- **Source information**
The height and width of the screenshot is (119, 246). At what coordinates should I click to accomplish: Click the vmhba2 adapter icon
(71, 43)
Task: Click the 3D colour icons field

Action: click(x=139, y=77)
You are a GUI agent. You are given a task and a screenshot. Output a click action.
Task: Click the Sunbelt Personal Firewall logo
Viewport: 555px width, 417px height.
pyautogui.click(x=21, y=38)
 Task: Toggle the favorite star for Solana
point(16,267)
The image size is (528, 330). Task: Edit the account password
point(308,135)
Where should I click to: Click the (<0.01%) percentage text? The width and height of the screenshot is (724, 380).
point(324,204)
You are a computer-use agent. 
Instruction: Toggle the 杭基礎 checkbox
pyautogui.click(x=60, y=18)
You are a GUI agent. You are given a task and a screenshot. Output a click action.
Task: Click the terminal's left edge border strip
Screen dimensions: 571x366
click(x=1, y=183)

==

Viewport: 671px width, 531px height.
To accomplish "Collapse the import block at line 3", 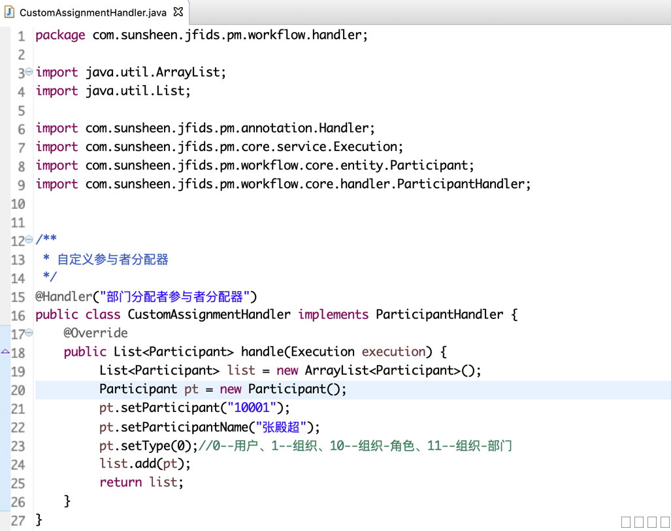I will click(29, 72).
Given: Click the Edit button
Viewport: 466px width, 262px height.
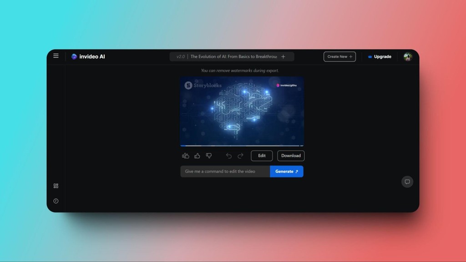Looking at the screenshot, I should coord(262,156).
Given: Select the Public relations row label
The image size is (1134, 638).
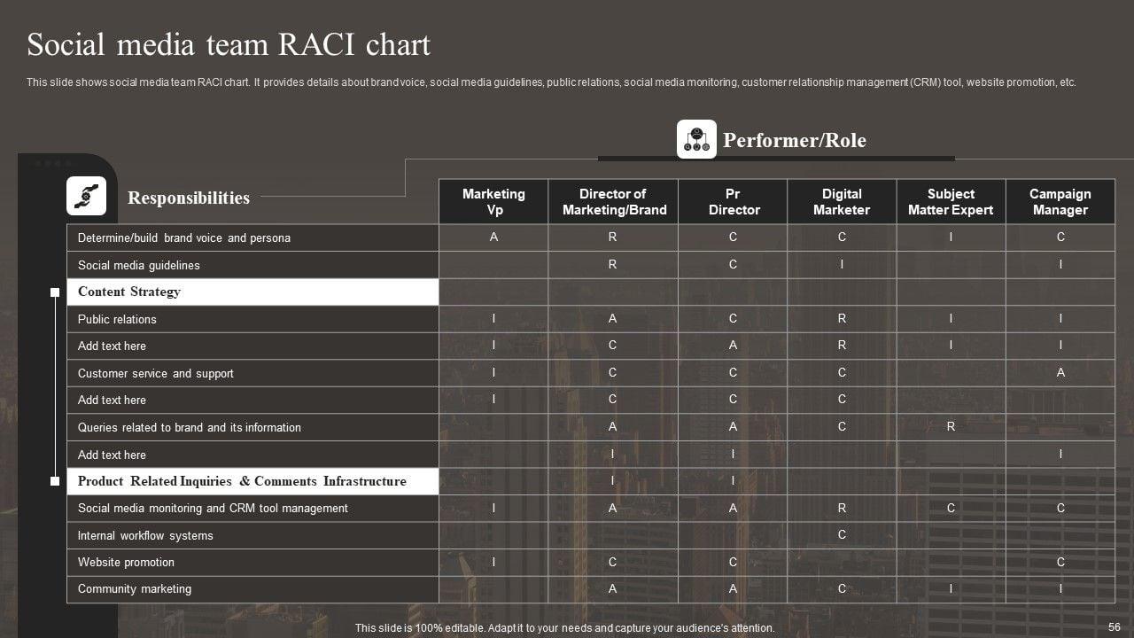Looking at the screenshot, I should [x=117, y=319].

...

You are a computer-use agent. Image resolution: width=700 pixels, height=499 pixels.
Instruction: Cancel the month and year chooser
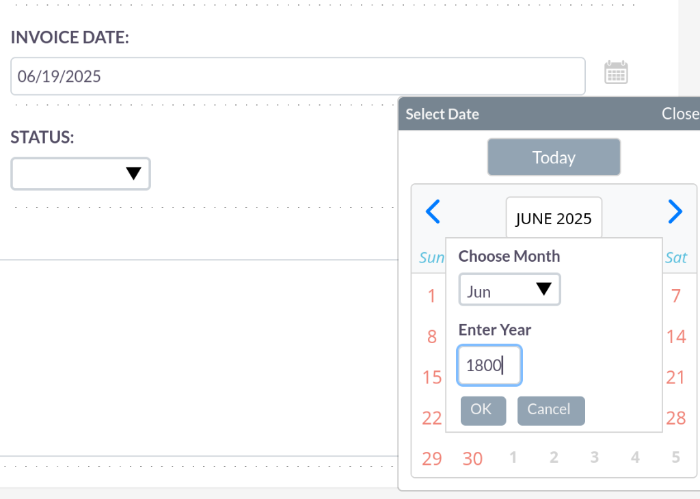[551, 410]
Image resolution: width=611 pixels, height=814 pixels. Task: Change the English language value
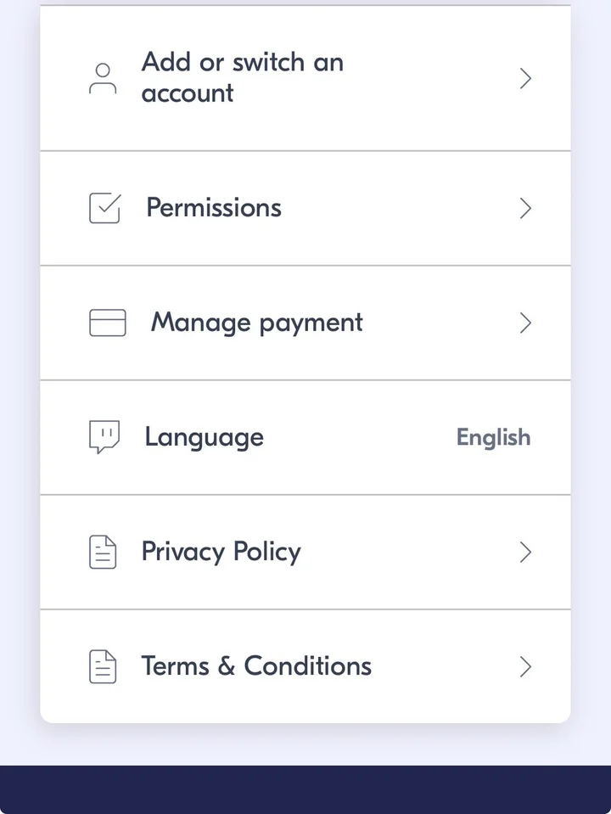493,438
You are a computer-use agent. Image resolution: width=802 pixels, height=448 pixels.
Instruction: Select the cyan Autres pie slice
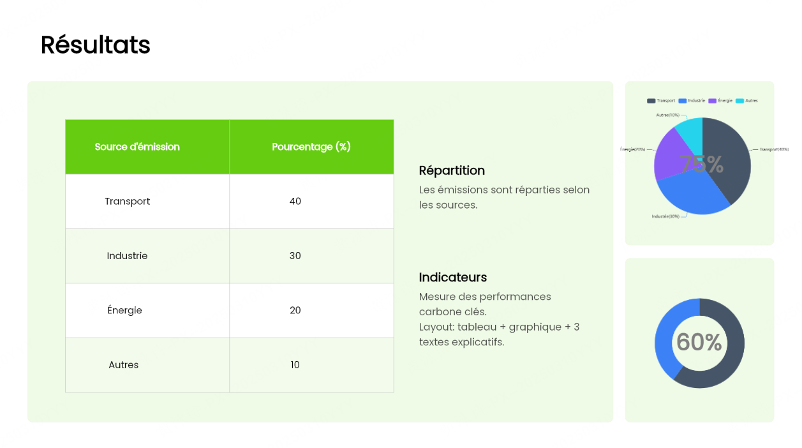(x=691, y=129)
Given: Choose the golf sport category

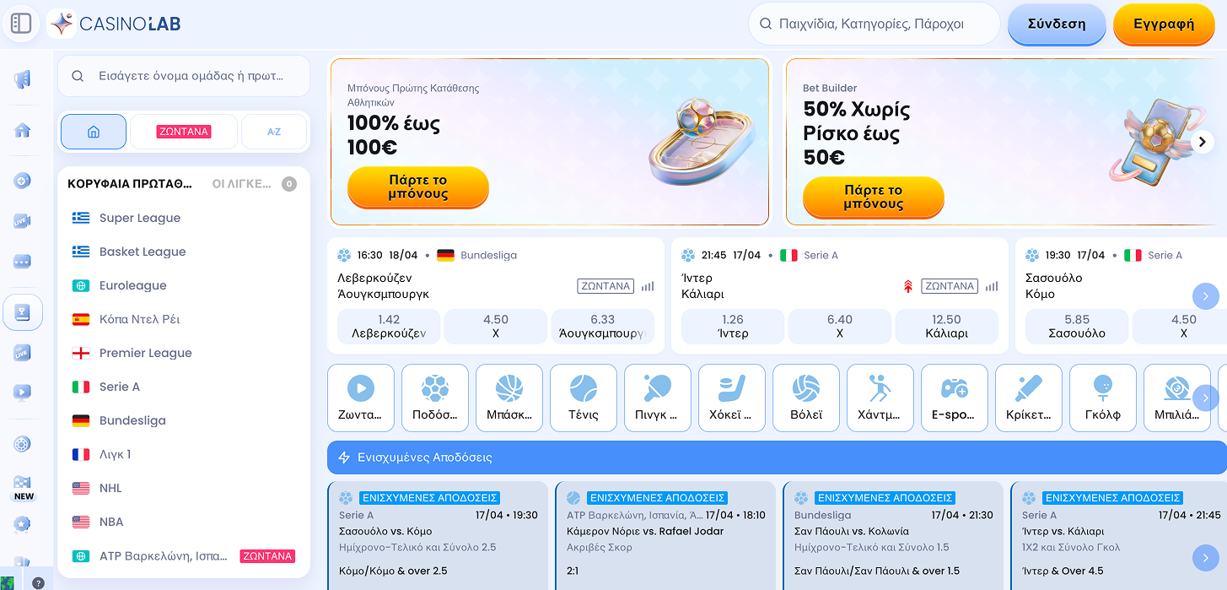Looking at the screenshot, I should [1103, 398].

- **What is needed**
Using the material, show each line where the string "agent" can be found.

- **Solution to this problem**
You are a GUI agent. You are given a task and a screenshot. Output a click action.
You are a computer-use agent. 
You are a GUI agent. You are given a task and a screenshot. Output a click action.
You are a computer-use agent. Image resolution: width=700 pixels, height=499 pixels.
You are a computer-use agent. Image resolution: width=802 pixels, height=448 pixels.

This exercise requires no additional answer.